David Warren, “Ottawa in the news”, Essays in Idleness, 2014-10-23.
September 30, 2015
Colby Cosh on the sudden interest among the chattering classes about the role of the Governor General during election campaigns:
What’s with malcontent nitwit constitutional experts popping up in the newspaper to warn of “political instability” because we’re having a three-sided election? You know, this isn’t really that hard. The United Kingdom, a nuclear-armed power across the Atlantic that may be vaguely familiar, had an election in 2010 that failed to produce a majority. Its 650-seat House of Commons ended up with 306 Conservatives, 258 Labour MPs, 62 Liberal Democrats and a ragbag of deputies from nationalist and leftist parties.
If there is no majority party, that will involve tough decisions, most likely falling upon whomever finds himself in third place. But it should not end up with the governor general making some kind of awkward choice in a vacuum. The party leaders should feel enormous pressure to arrive at a decision between them, as if there were a taboo protecting the governor general’s door. The Privy Council Office is probably already creating that pressure. A governor general should never be presented with anything but a fait accompli. He plays the role of the Queen locally, and should be thought of like the Queen, as being above political decision-making.

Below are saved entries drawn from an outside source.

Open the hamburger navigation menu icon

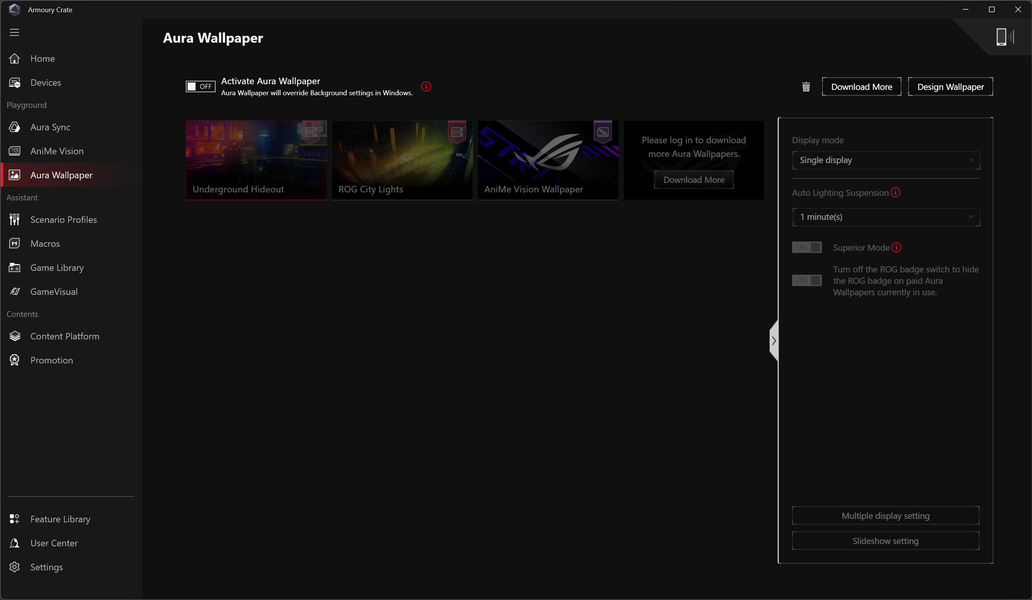click(x=14, y=32)
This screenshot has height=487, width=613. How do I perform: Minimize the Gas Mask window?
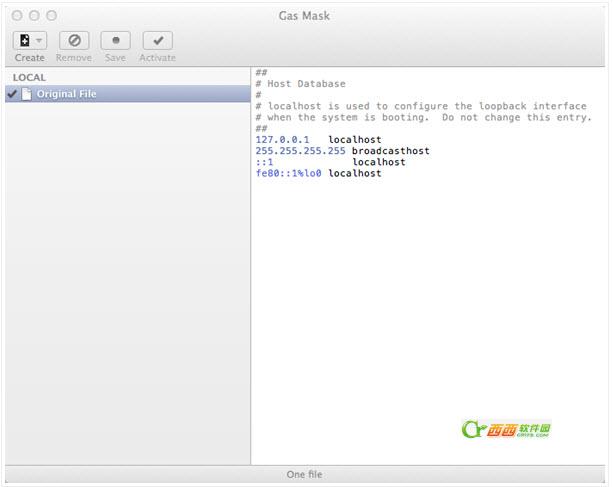(x=35, y=16)
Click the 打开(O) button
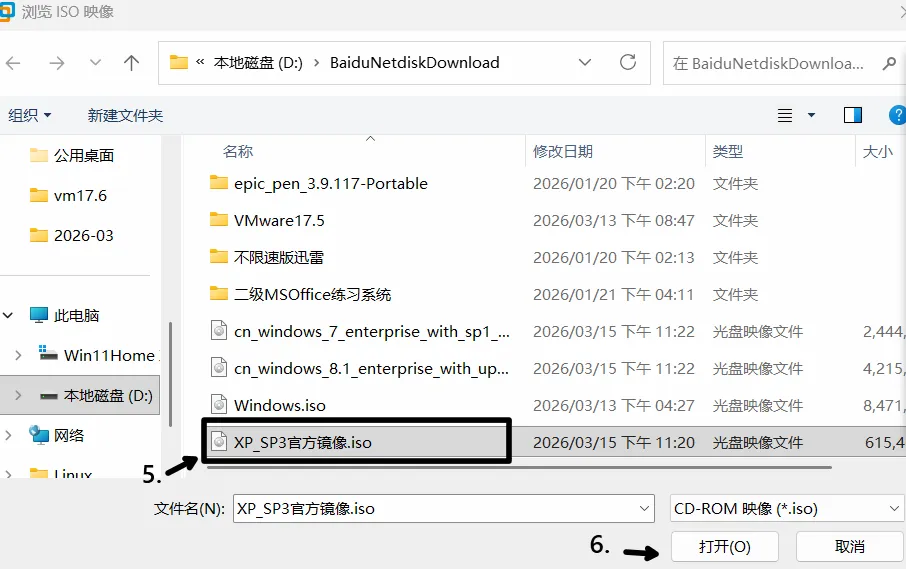 (x=725, y=546)
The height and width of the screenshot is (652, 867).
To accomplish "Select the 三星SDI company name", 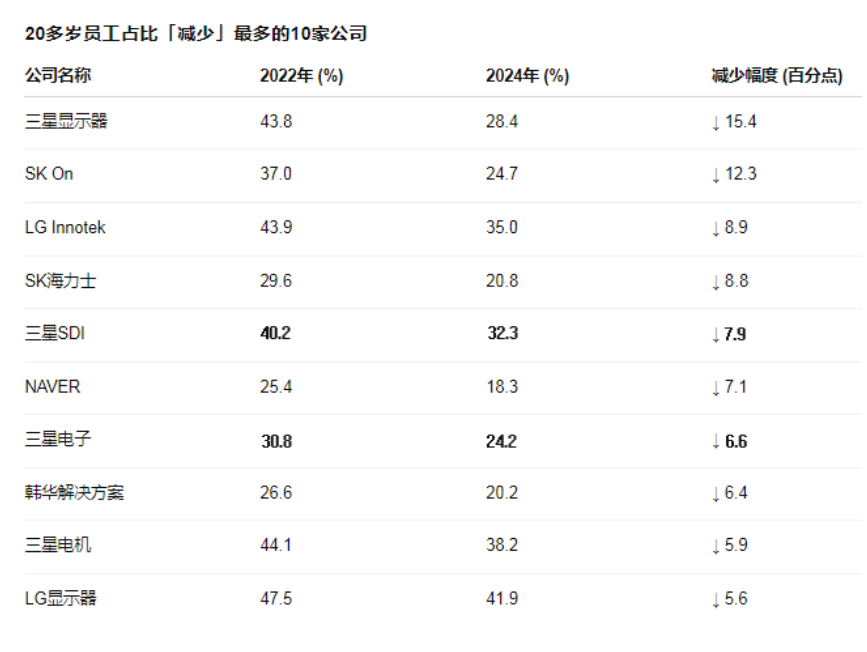I will click(55, 333).
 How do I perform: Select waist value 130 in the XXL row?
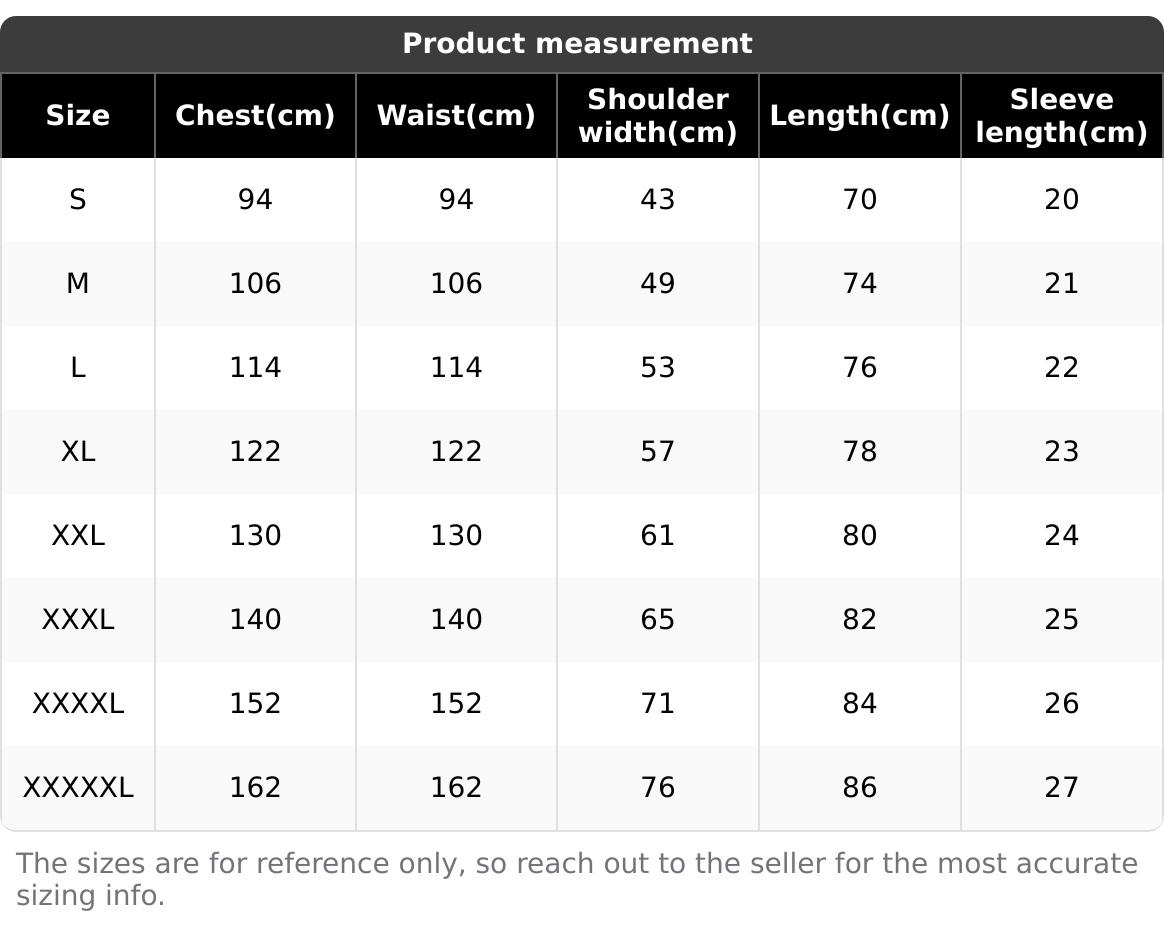(456, 536)
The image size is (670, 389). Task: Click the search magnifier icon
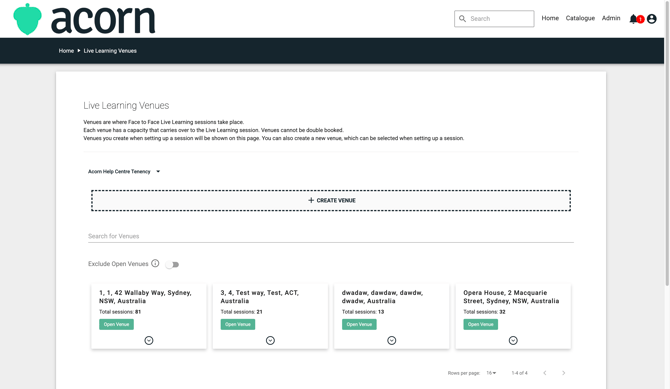point(462,19)
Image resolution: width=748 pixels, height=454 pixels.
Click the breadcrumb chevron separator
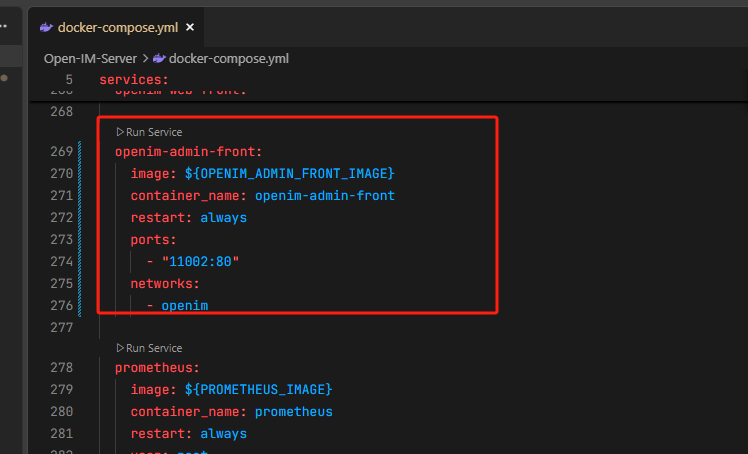click(146, 58)
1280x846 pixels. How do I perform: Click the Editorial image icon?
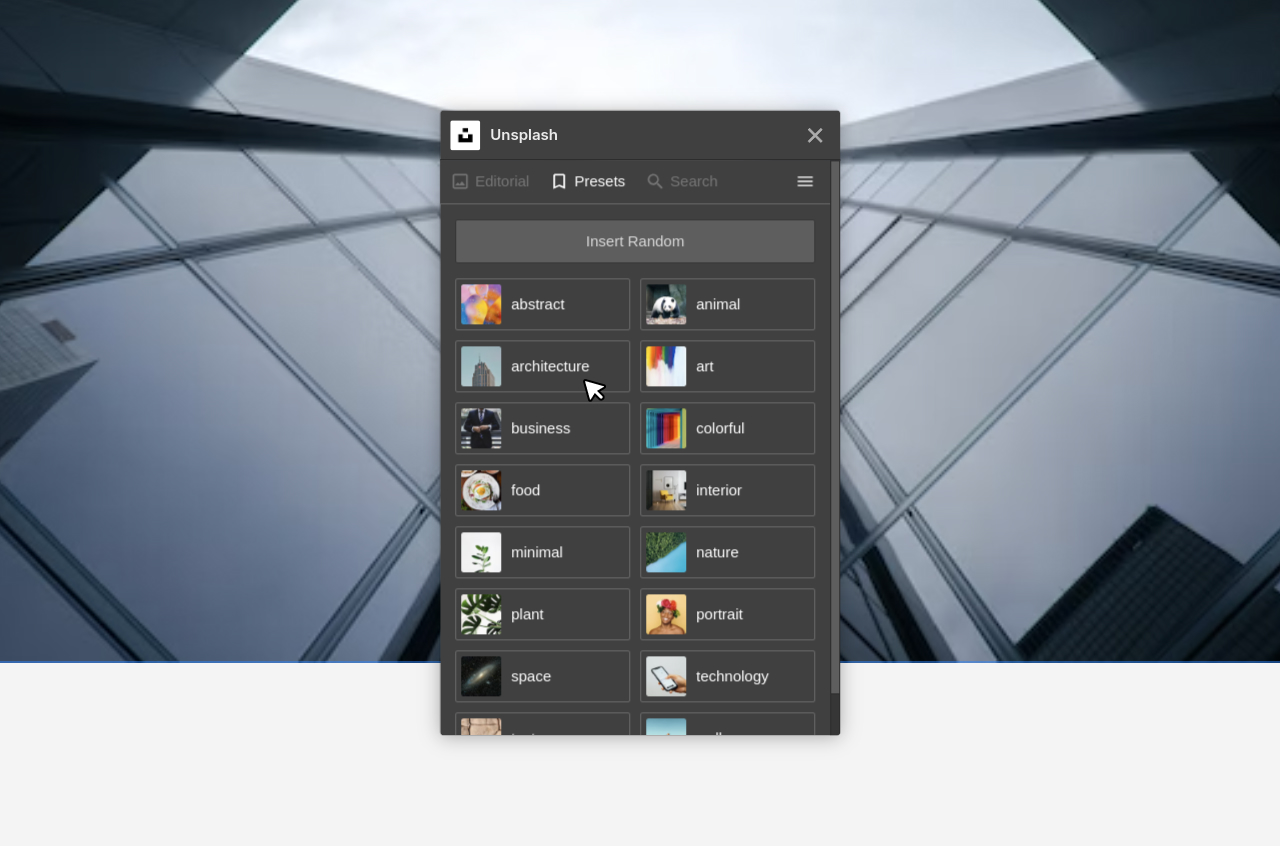(460, 181)
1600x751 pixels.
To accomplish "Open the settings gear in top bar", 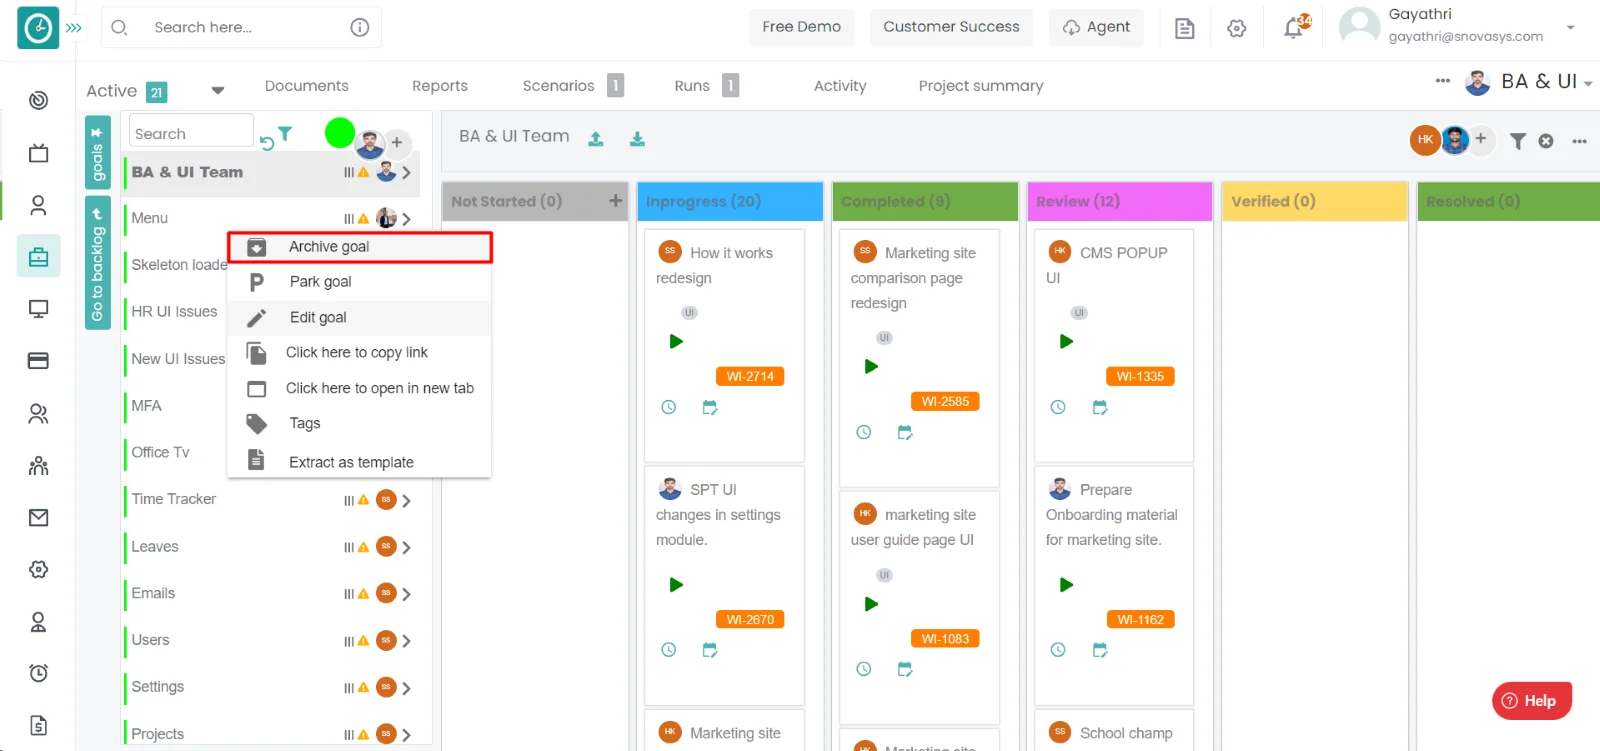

The proper thing for constitutional pundits to be doing right now is to strengthen that taboo. Musings about imaginary scenarios in which the viceroy might have to involve himself in the selection of a government are fun — exactly the kind of thing I myself enjoy. But if you are cooking up such an op-ed, or giving quotes of that nature to a journalist, you are signing a license for party leaders to prolong the negotiation period that might follow our election, and encouraging them to make illicit use of sly appeals to the public about what the governor general ought to be doing.
In a minority situation, the temptation will be there: some leader will want to suggest that an arrangement for government that leaves him out has been arrived at unfairly. Or a third-place finisher who should be deciding the identity of a prime minister other than himself, and who has the real power to decide, might lose his nerve and start thinking he can evade the choice.